A comercialização do clareador dental Whiteness Perfect, clareador famoso no TikTok Shop, pode ser investigada após indícios de descumprimento de normas da Agência Nacional de Vigilância Sanitária (Anvisa). O caso é apurado pelo Ministério Público Federal na Bahia (MPF-BA).

Segundo documento acessado pelo AratuON nesta segunda-feira (3), a investigação apura possíveis irregularidades na venda dos produtos da linha Whiteness Perfect por meio da plataforma TikTok Shop. De acordo com a apuração, os produtos estavam sendo ofertados diretamente ao consumidor final, sem a exigência de prescrição ou acompanhamento de um cirurgião-dentista. A prática contraria a Resolução RDC nº 923/2024, da Anvisa, que determina que agentes clareadores dentais com concentração superior a 3% de peróxido de hidrogênio só podem ser comercializados mediante prescrição de profissional legalmente habilitado.
Venda de clareador famoso no TikTok exige atenção
Além disso, a norma estabelece que esses produtos devem ser vendidos exclusivamente para cirurgiões-dentistas e pessoas jurídicas que prestam serviços odontológicos, não podendo ser oferecidos livremente ao público.
Conforme a decisão, a venda direta do clareador dental ao consumidor pode configurar infração sanitária, sujeita à adoção de medidas administrativas pelos órgãos competentes.
Ainda segundo o documento, a empresa responsável pela operação do TikTok no Brasil foi notificada pela Anvisa para remover os anúncios relacionados aos produtos e identificar os responsáveis pelas vendas realizadas na plataforma.
Outras medidas da Anvisa
A apuração envolvendo o Whiteness Perfect ocorre dias após a Anvisa determinar o recolhimento de um lote de queijo minas artesanal por apresentar níveis de coliformes acima do permitido e de um lote de molho pesto devido à ausência de informações obrigatórias sobre alergênicos na rotulagem.
As medidas foram publicadas na última quarta-feira (29), no Diário Oficial da União, e envolvem recolhimentos voluntários realizados pelos próprios fabricantes.
De acordo com a Anvisa, os produtos afetados não devem ser comercializados nem consumidos pelos clientes que adquiriram os lotes.
Além disso, a empresa tambémproibiu a comercialização de todos os lotes do azeite de oliva extravirgem da marca San Oliveto. A medida também determina a suspensão da fabricação, distribuição, importação, propaganda e uso do produto.
Segundo a Anvisa, a decisão foi tomada porque o azeite possui origem desconhecida. A agência informou ainda que a empresa importadora está com o CNPJ inapto desde 23 de junho de 2026 e possui endereço desconhecido.
Além disso, um laudo de análise apresentou resultado insatisfatório em um dos ensaios realizados no produto, o que reforçou a determinação de retirada do mercado.
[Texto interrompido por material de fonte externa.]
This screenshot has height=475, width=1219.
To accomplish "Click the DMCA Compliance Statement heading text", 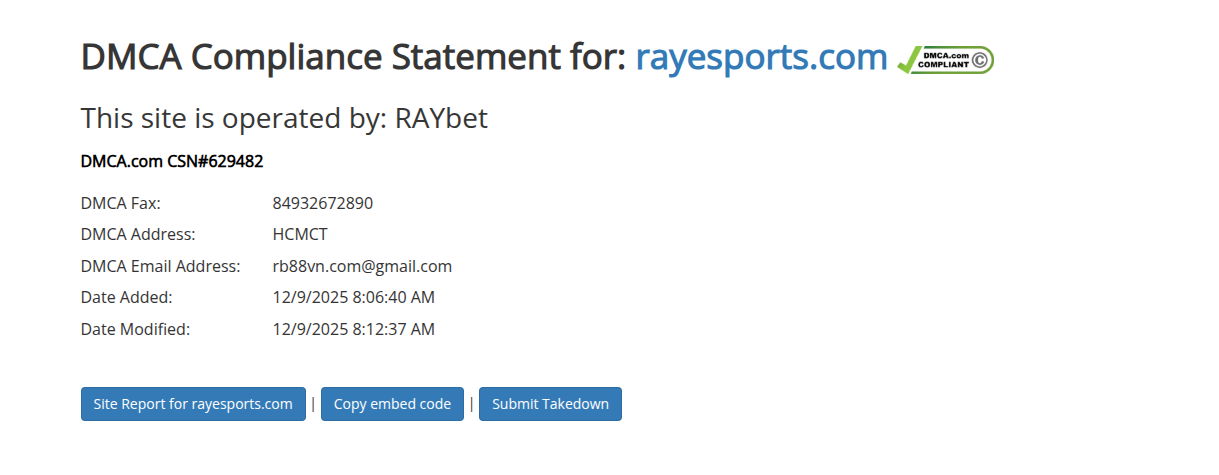I will (x=353, y=58).
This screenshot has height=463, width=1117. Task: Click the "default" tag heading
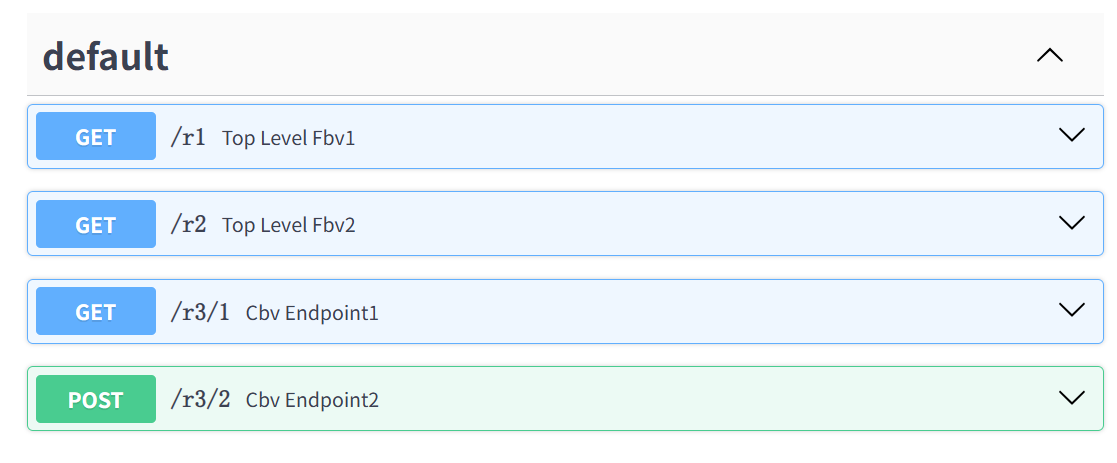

A Anvisa ainda ordenou a suspensão da importação de colírios importados, géis oftálmicos e outros medicamentos produzidos pela empresa Excelvision. Os produtos importados da França estão proíbidos de acordo com resoluções publicadas no Diário Oficial da União (DOU).
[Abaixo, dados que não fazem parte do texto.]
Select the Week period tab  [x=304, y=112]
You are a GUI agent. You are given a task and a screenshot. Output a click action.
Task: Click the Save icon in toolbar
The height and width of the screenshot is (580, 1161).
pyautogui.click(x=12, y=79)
A medida afeta diretamente os colírios Hyabak e Thealiz Duo, que tiveram suspensos todos os lotes produzidos na fábrica da Excelvision a partir do dia 5 de junho de 2026. A Anvisa também vetou a importação do medicamento Zonidra (20 MG/ML X 5 ML) que, embora possua registro regularizado no Brasil, nunca chegou a ser comercializado no mercado nacional.
A orientação oficial da autarquia é que os consumidores interrompam o uso desses produtos imediatamente, confiram a rotulagem para verificar o local de fabricação e entrem em contato com a empresa responsável.